Hezbollah and Syria’s arm-twisting was transparent and, it goes without saying, predictable.  The quick footwork was the surprise. When everybody thought the “coup” would be loud, rough, all-or-nothing, possibly even bayonet lead, and made their calculations accordingly, the Shiite movement and our Syrian neighbor went creative. 
Not that Mikati is close to forming a cabinet, mind you. After all, why would Syria help us pretend that we can run things by ourselves when we clearly can’t? To those cursing it, I say salute it instead. 
When mulling over the nonsense that goes for politics in this place, there are three conclusions you should seriously flirt with, neither one of which, by the way, signals anything remotely intriguing about its future.

Let’s start small: the Hariri House rose with Rafic and it died with him. The feather-like fall of a Sunni prime minister at the hands of a Hezbollah-led, Syrian directed coalition means that Saudi Arabia—partly because of the unnerving incompetence of Sa’ad the son—is revisiting its old Hariri-driven Lebanon policy. A 20-year tradition has thus come to an ignominious end, none more so than for the family itself. From here on, expect the Saudis to reach out to a wider circle of Sunni faces in representing its Lebanese interests.

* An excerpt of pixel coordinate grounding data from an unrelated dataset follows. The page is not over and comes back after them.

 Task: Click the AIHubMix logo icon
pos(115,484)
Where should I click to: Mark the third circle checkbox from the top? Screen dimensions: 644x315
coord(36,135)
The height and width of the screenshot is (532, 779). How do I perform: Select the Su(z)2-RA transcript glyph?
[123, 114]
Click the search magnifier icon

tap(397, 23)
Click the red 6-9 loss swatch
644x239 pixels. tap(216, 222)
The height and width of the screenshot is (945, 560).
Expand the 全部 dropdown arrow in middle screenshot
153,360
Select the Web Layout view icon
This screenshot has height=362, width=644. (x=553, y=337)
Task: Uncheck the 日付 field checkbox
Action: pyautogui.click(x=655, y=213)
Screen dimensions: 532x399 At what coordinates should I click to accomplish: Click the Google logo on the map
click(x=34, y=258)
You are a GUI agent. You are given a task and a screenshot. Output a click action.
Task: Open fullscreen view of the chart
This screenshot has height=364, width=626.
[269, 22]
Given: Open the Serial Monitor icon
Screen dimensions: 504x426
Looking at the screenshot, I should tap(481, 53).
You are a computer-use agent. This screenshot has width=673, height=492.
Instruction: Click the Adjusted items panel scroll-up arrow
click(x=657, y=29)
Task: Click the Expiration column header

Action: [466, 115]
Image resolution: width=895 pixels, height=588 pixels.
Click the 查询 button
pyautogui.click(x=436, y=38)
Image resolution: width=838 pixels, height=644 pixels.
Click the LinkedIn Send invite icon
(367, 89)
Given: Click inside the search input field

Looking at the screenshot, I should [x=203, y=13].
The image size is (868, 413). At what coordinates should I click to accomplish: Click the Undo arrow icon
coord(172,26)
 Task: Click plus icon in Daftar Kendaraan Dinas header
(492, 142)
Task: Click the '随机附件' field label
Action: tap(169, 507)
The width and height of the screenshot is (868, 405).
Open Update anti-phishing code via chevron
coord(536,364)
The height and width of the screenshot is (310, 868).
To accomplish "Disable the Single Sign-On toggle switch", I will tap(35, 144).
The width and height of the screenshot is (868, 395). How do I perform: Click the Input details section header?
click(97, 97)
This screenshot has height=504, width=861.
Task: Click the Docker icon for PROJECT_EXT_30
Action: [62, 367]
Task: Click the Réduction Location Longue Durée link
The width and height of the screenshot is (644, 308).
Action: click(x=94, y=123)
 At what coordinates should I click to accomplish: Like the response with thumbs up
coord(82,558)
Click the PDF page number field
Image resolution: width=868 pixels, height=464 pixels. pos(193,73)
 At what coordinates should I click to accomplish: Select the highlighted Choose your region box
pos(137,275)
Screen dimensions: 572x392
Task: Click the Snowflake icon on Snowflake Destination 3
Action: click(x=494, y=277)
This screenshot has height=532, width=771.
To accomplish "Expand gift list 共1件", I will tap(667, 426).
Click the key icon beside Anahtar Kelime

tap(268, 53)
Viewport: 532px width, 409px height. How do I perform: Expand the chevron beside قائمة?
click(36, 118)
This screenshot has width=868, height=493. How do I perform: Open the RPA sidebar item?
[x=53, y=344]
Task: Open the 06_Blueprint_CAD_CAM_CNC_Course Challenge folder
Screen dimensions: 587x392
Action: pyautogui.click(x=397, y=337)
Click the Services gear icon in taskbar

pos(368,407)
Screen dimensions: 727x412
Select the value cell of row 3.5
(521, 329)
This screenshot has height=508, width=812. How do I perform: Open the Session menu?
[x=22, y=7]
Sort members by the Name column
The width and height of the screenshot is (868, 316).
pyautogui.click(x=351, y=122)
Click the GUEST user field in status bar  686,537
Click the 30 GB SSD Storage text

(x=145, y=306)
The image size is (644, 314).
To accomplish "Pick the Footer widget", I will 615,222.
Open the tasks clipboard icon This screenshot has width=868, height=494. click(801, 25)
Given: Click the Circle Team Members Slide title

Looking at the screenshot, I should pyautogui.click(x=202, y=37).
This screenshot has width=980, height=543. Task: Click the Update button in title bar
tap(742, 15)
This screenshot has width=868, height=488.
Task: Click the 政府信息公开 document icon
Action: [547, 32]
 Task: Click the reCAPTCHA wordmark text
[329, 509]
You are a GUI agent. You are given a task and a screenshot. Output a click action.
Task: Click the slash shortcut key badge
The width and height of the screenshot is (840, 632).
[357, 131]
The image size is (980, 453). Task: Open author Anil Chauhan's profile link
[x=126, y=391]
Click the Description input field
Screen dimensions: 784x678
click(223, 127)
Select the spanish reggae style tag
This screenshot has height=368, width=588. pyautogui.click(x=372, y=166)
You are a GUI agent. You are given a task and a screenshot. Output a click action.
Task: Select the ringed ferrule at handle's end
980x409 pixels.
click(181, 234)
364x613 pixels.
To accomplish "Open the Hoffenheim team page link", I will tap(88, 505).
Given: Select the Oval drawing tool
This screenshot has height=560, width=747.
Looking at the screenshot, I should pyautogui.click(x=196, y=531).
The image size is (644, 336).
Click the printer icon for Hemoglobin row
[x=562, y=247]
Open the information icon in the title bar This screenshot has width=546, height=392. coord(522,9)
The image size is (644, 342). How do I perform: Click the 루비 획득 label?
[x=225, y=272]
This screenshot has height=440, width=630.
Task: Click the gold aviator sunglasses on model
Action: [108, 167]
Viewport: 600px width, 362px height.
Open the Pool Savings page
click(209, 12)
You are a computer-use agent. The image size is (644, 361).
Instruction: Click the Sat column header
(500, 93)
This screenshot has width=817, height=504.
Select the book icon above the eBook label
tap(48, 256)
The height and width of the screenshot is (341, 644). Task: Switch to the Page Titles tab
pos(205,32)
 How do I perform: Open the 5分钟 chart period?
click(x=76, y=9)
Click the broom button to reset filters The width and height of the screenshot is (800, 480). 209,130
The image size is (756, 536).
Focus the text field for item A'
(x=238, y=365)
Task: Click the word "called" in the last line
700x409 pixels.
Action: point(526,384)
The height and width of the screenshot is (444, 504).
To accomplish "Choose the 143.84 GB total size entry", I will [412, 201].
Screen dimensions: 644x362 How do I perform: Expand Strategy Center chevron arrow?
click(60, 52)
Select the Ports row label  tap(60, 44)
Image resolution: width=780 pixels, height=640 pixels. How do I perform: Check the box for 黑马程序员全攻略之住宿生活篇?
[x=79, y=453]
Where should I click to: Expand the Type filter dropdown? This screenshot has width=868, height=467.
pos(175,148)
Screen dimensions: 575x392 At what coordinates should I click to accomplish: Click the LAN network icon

This doesn’t in any way imply that the Hariris are retiring from politics—although one hopes they’re inching closer to that option--but it does indicate that, as of now, it is perfectly reasonable for the public to shrink this overinflated balloon back down to size.

More than this, the ease with which presumably screaming-red sectarian lines were trampled upon confirms that the ground rules of Lebanese politics are fictitious, pretty much like the country itself, and are little more than expressions of the moods and whims of foreign patrons. It sounds like I am stating the obvious, but, believe it or not, there are still many who think that the local scene and its complex web of conventions actually count. They do, until they don’t. There are no real internal guideposts for the way of things, only external ones.

And that’s only one of so many reasons why we’re such small fry.

That’s not my angry voice you’re hearing in this piece, it’s the sound of my heart breaking.